Этот отрывок, не вошедший в окончательный печатный текст, обладающий теми же признаками, что описанный выше (№ 4). Судя по содержанию, он также относится к первой главе декабрьского выпуска "Дневника писателя" 1876 г. (главки III, IV, V).
<6>
…хочу, чтоб и вы не имели права [претендовать] требовать от меня стыда, глупых слез и раскаяния. Я хочу, чтоб вы сознались в том, что не имеете права этого требовать.
— Что дурного в поступке вашем. Знайте, милостивый государь, что вы имеете право на все плевать и все презирать и даже делать все, что вам вздумается, но — до известной черты, до тех пор пока поступок ваш не вредит ближнему. Вот где нравственное основание поступков человеческих!
— Вредите ближнему? А почему бы мне не вредить ближнему?
— Но это порочно, безнравственно.
— [О] нравственность вещь относительная, я уже вам сказал, и ни на чем даже не основанная. К тому же везде различная, кто только умеет всмотреться; а уж про различие в веках и временах и говорить нечего. Опять-таки все это потому, что тут старый обычай, закон — и более вы ничего не сумеете сказать. С законом мы кончили: вы меня упекли, а потом я вас упеку — вот результат закона. Но все-таки почему [я хочу, чтоб вы сознались?] <безнравственно и порочно?[207]> — Не сами ли вы, то есть вся ваша мудрость, ваша наука, ваши философы давно уже согласились махнуть рукой на предрассудки и [даже] то //, что прежде считалось любовью, добродетелью, считается теперь повсеместно у людей передовых и ученых за тот же самый эгоизм. Благодеяние ближнему я делаю для себя же, для собственной выгоды и для собственного удовольствия и не иначе. И это все знают теперь, все это мыслят и трезво смотрят на вещи. Если же опять вопрос о выгоде, то опять-таки повторяю: оставьте меня самого быть судьей моих выгод.
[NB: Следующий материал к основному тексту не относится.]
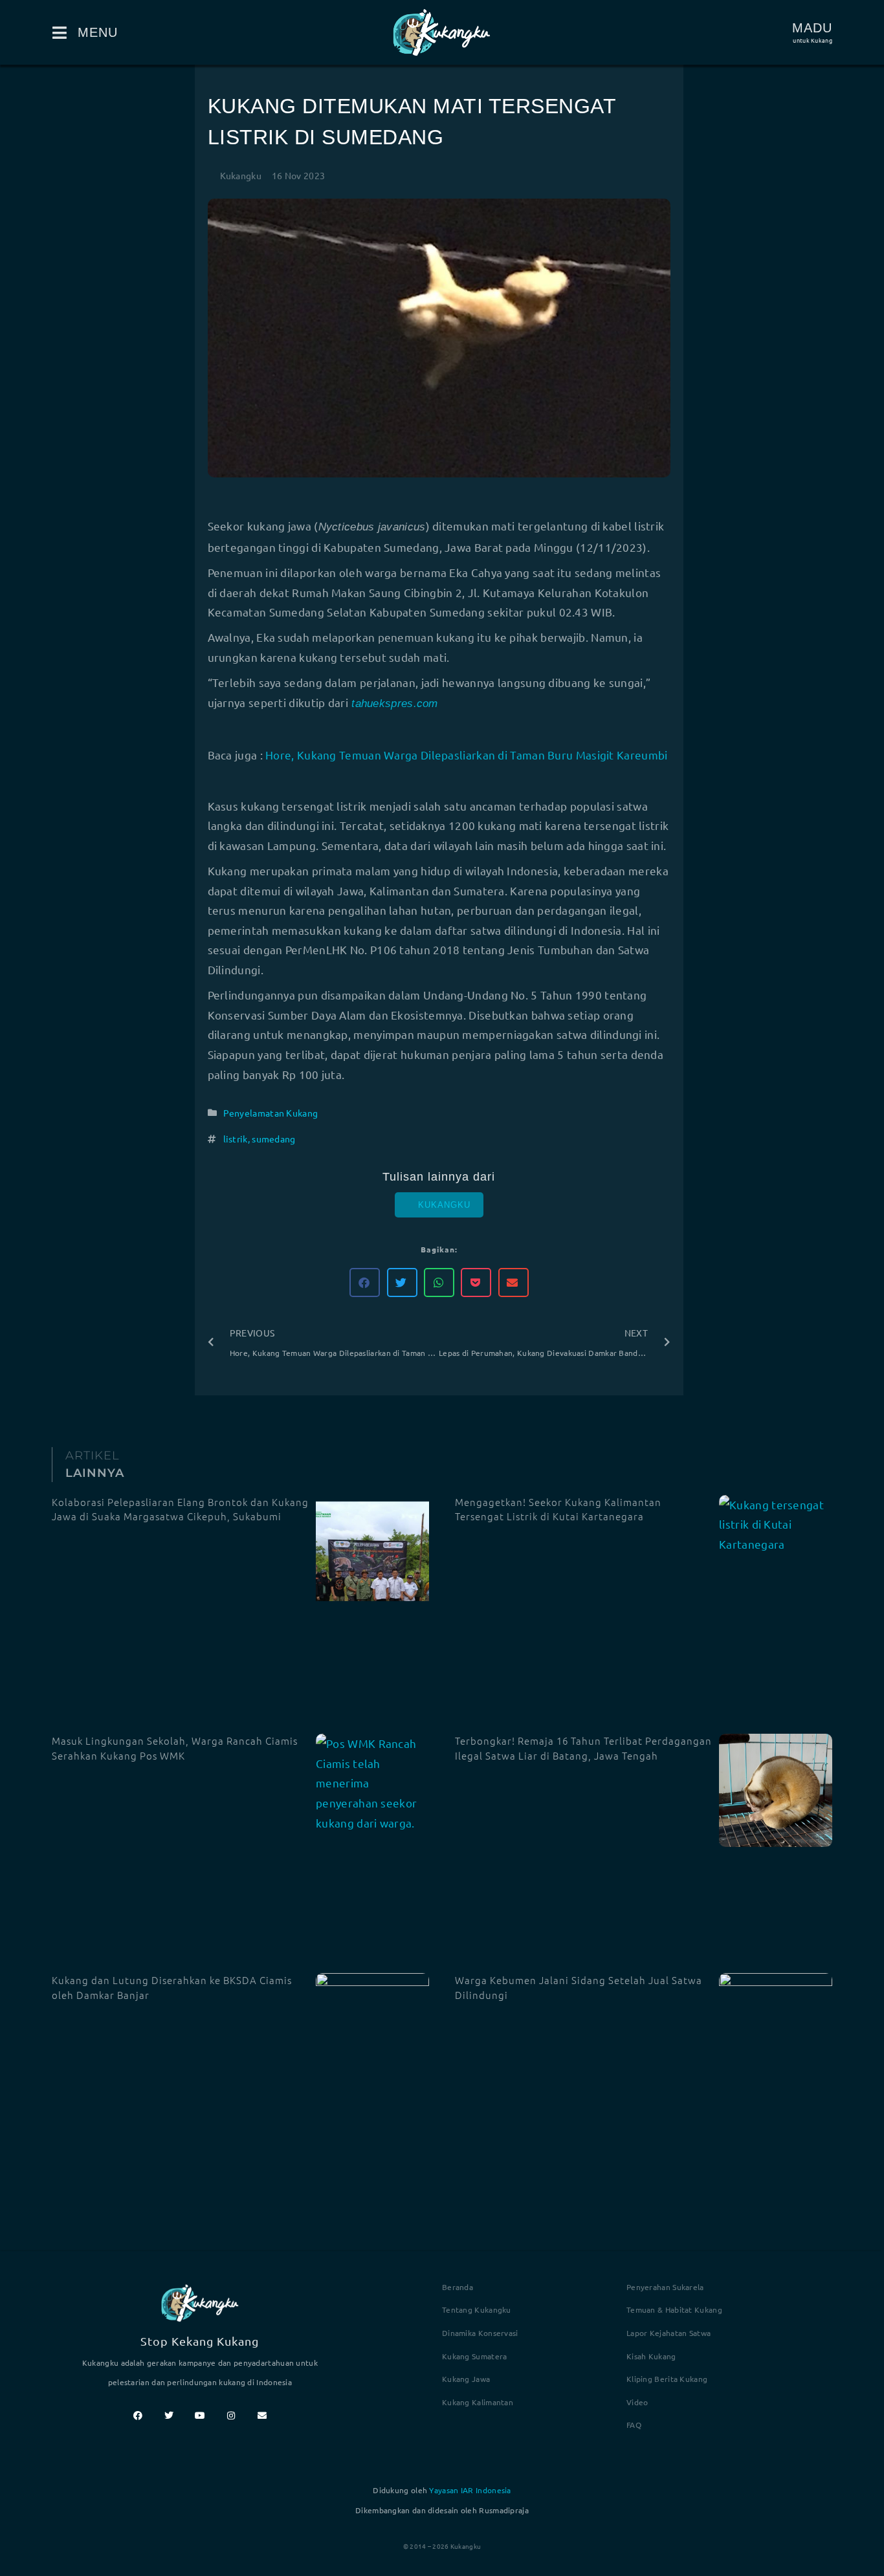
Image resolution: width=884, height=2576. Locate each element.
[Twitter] (169, 2416)
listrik (235, 1138)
— Но ведь соглашаетесь же вы, по крайней мере, что во вред ближнему ваша собственная невыгода и первый же страдаете вы! Вспомните слова одного английского государственного человека, сказавшего о преступнике: "Преступник это прежде всего нерасчетливый человек", — и уже разумеется в этом великая истина! Милостивый государь! Поверьте, что поступки ваши должны именно иметь мерилом [вряд и] выгоду, вашего ближнего. Иначе [все] общество же и восстанет на вас. Вас один, а их мильоны и если б все пошли друг против друга — то вечная война и все поели бы друг друга. Напротив ассоциация, разумное определение взаимных выгод, "всякий для всех и все для каждого", A chacun selon sa capacite[208] //.
— Так, так, я бы все это мог опровергнуть, но пусть [это] по-вашему, это так, ну и что же из этого: в общем, вы правы, а в частном я могу проглотить <?>. Повторяю: я сам судья моих выгод. К тому же это мой характер и если тут риск, то риск веселит меня. Иначе жить скучно. Да и что делать на свете как не рисковать. Вы говорите, что я всем поврежу и все меня возненавидят и изгонят из общества. А хитрость: я всех надую, прикинусь общественным святым, а сам свое про себя сделаю потихоньку. Сам сделаю и вас побьют: скажу это не я сделал, а вы сделали.
— А высший идеал? А нравственность? нравственность <?>
— Да ведь с нравственностью мы покончили, ведь вы же мне ее уступили. Ведь нравственность ведь тот же эгоизм, то же чувство самосохранения, [но] значит опять-таки только одна моя вина. А о моей выгоде позвольте мне самому [по]беспокоиться.
— Да ведь нравственность не рассуждение, не выгода, это скорее чувство, чувство неизвестное, почти инстинктивное, но природное. Венец его, последние слова этого чувства, этого влечения человечества и непрерывающегося в нем с начала веков, есть уж объявленная, открытая уже нам формула. Именно что <1 нрзбр.> есть жертва за ближнего, то положения жизни.